The Five AM Conversation

There are moments in life when you recognize the passage from youth to adulthood. Sometimes those moments are obvious community rituals, like a coming of age ceremony. Other times it is a more private or impromptu moment when a parent or other adult acknowledges that you have joined the club, and no longer attract that extra scrutiny and judgment of your behavior that is applied (rightly or wrongly) to youth. I participated in no formal coming of age ritual in my own youth, but I certainly remember informal moments when it is clear that you have transitioned from being treated as a dependent to being treated more as a peer.

One of those moments would come once or twice a week at approximately five in the morning when I would come home from my friend’s house (occasionally by car but usually by bicycle) and before I stumbled down to my room in the basement to fall into bed and sleep, would encounter my mom, the early bird, just arisen and still in the process of fully waking up. We would have a short pleasant conversation, me still finishing Saturday and her starting Sunday, before we went our separate ways for the rest of the day.

I would have spent the evening to the wee hours most likely holed up in the basement of one of my friend’s parent’s home (having shared a bottle of wine and smoked a little weed as well) and playing some big war-game (see “Boys in the Basement”) until we were to bleary to continue. Then I would ride home through the streets of my hometown of Ann Arbor with the sun about to peek up over the eastern horizon, the fresh breeze on my face helping to clear the haze in my mind.

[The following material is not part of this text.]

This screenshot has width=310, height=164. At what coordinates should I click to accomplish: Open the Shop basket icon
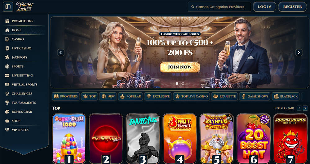(x=7, y=121)
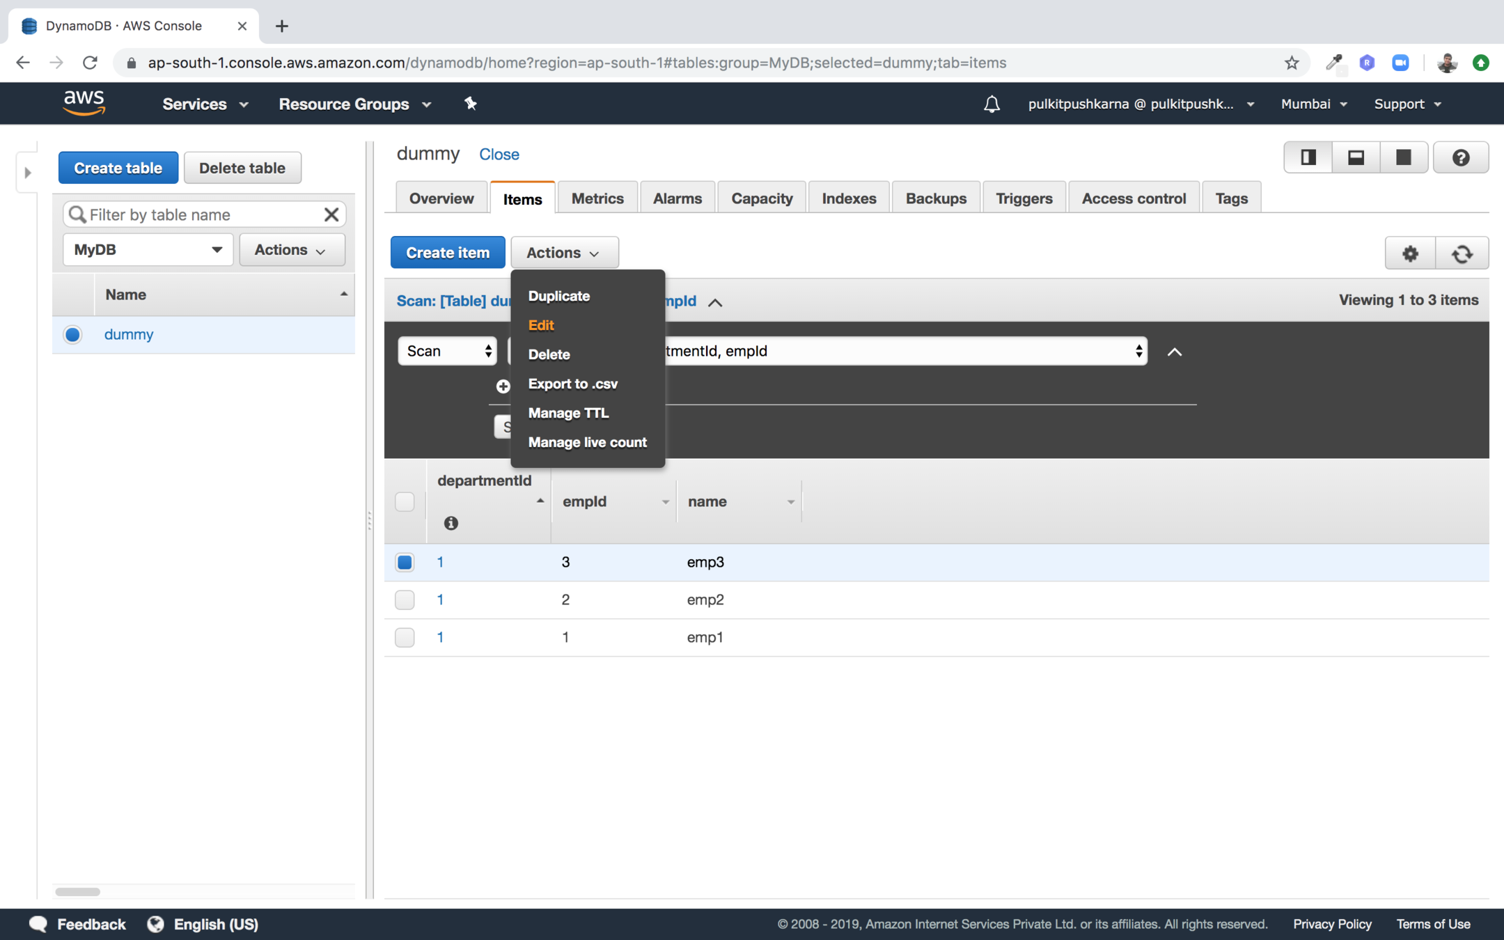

What was remarkable about these five AM conversations was not so much what we talked about – maybe just chitchat on mundane everyday stuff – but that there was no “Where have you been?” or “What have you been up to?” parent monitoring their kid stuff. I was twenty years old, had a job, had my household chores of shopping and laundry, and we were basically living our mostly separate lives but in the same house, her mostly upstairs in her bedroom (see “Bills on the Bed”) and me down in the basement. My brother Peter, now seventeen and still in high school, was still requiring some of her parental attention and maintenance, but not me, and she was happy not to worry about it.

She had made the choice not to worry about the fact that I was out with friends until all hours of the night, including drinking and using marijuana. At that time, eighteen was the drinking age in Michigan, and marijuana possession was a generally unenforced $25 ticket by local ordinance. I did not share with my mom the sordid details of my vices. They were obviously under control because I could hold down a job, do my chores, and was available and supportive when needed. After years of proving myself (starting perhaps in Europe, see “Burnt Out in Brussels”), she now trusted me and my judgment completely. She still would occasionally pester me to go to law school and become a lawyer and I would invariably laugh and say, “Forget it mom!”

And she, in turn, (a divorced and available woman) did not share with me the details of this or that man she was having this or that relationship with. I trusted that she would take care of herself and not enter into any serious relationship with a man that was not healthy for her. It was just nice to have each other to depend on in those rare occasions when we could be of assistance to each other, or otherwise to chitchat.

After being with my mom through years of her fighting with depression and loneliness, and her helping me through some rough patches as well, we were both happy that the other seemed to be doing better and did not require our intervention. We both had other fish to fry.